Cemiplimab-rwlc (Libtayo®)

Description of Procedure or Service

Cemiplimab-rwlc (Libtayo®) is a recombinant human IgG4 monoclonal antibody that is indicated for the treatment of patients with metastatic or locally advanced cutaneous squamous cell carcinoma (CSCC) who are not candidates for curative surgery or curative radiation.

Cutaneous squamous cell carcinoma (CSCC) is the second most common type of skin cancer. The primary treatment goal of CSCC is complete removal of the tumor with maximal preservation of function and cosmesis. Most patients affected by CSCC have localized disease which can be cured with surgery, although some patients may require adjuvant radiotherapy for tumors with aggressive features, positive surgical margins or operable, regional lymph node involvement. However, in a small percentage of patients CSCC progresses to locally advanced or metastatic disease which is no longer treatable by surgery or radiation. These patients may be considered for palliative systemic therapy which may include cytotoxic agents or EGFR inhibitors, although the data supporting the efficacy of these treatment options are limited.

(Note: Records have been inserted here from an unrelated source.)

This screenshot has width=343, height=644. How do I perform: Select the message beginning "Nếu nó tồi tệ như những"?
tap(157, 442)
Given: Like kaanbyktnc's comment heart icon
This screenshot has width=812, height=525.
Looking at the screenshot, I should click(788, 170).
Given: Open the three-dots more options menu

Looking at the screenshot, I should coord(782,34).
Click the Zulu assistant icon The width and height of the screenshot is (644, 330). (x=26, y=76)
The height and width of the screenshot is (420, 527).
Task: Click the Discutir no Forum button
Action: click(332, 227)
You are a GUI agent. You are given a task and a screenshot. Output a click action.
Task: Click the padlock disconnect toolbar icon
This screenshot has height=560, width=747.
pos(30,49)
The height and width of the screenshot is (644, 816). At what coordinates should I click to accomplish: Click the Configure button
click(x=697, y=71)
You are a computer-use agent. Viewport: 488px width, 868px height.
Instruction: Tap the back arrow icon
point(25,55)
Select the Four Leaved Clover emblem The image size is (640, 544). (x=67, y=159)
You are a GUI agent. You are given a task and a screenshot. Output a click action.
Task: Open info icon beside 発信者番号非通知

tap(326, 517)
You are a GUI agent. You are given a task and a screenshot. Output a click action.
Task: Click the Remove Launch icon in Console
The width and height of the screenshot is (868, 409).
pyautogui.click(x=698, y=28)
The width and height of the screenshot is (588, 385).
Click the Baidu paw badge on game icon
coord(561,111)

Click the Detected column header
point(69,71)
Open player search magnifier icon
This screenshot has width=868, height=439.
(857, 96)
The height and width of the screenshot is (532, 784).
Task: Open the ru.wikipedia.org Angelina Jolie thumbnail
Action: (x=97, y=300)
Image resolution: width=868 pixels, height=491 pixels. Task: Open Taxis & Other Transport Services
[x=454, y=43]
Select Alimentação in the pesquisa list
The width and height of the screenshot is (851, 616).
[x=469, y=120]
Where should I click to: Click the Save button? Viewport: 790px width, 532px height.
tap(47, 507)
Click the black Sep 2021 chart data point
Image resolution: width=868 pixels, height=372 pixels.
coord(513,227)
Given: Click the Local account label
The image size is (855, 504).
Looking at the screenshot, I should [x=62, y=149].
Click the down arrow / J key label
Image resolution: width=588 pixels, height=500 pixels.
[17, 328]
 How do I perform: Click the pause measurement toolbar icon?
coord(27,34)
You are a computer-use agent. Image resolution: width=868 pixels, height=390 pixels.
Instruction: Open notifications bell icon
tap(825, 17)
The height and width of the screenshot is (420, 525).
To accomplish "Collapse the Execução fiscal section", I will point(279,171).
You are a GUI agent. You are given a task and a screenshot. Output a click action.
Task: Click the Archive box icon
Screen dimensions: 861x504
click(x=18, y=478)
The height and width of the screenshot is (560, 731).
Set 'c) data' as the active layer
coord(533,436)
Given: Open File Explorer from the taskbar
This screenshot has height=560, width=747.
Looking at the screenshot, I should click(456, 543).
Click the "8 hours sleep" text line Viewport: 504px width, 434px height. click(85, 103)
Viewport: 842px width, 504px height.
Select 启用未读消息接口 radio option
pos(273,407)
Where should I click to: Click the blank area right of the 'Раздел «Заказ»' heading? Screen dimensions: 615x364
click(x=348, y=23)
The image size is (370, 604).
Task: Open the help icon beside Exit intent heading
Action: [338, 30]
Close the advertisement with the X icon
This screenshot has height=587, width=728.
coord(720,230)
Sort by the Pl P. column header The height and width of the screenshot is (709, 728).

Cemiplimab-rwlc (Libtayo) is a human programmed death receptor-1 (PD-1) blocking antibody that was approved by the U.S. Food and Drug Administration (FDA) in September 2018 for the treatment of metastatic or locally advanced CSCC. It works by binding to PD-1 and blocking its interaction with PD-1 ligands 1 and 2 (PD-L1 and PD-L2), which is the interaction responsible for inhibition of T-cell proliferation and cytokine production; thus, releasing the PD-1 pathwaymediated inhibition of immune response, including anti-tumor response.

Related Policies:

PD-1 Inhibitors

***Note: This Medical Policy is complex and technical. For questions concerning the technical language and/or specific clinical indications for its use, please consult your physician.

Policy

BCBSNC will provide coverage for cemiplimab-rwlc (Libtayo®) when it is determined to be medically necessary because the medical criteria and guidelines noted below are met.

Benefits Application

This medical policy relates only to the services or supplies described herein. Please refer to the Member's Benefit Booklet for availability of benefits. Member's benefits may vary according to benefit design; therefore member benefit language should be reviewed before applying the terms of this medical policy.

When Cemiplimab-rwlc (Libtayo) is covered

Initial Therapy

Cemiplimab-rwlc (Libtayo) is considered medically necessary for the treatment of adult patients (≥18 years old) with cutaneous squamous cell carcinoma (CSCC) when the following criteria are met:

• The patient has metastatic or locally advanced disease; and
• The patient is not a candidate for curative surgery or curative radiation; and
• The patient has not received treatment with another PD-1 inhibitor; and
• Cemiplimab-rwlc will be used as single-agent therapy.

Initial authorization: 6 months

Continuation Therapy

Continuation of treatment with cemiplimab-rwlc (Libtayo) beyond 6 months after initiation of therapy, and every 6 months thereafter, is considered medically necessary for the treatment of cutaneous squamous cell carcinoma (CSCC) when the following criteria are met:

• The patient has been receiving cemiplimab-rwlc treatment previously; and
• The patient has not had disease progression or unacceptable toxicity while receiving cemiplimab-rwlc.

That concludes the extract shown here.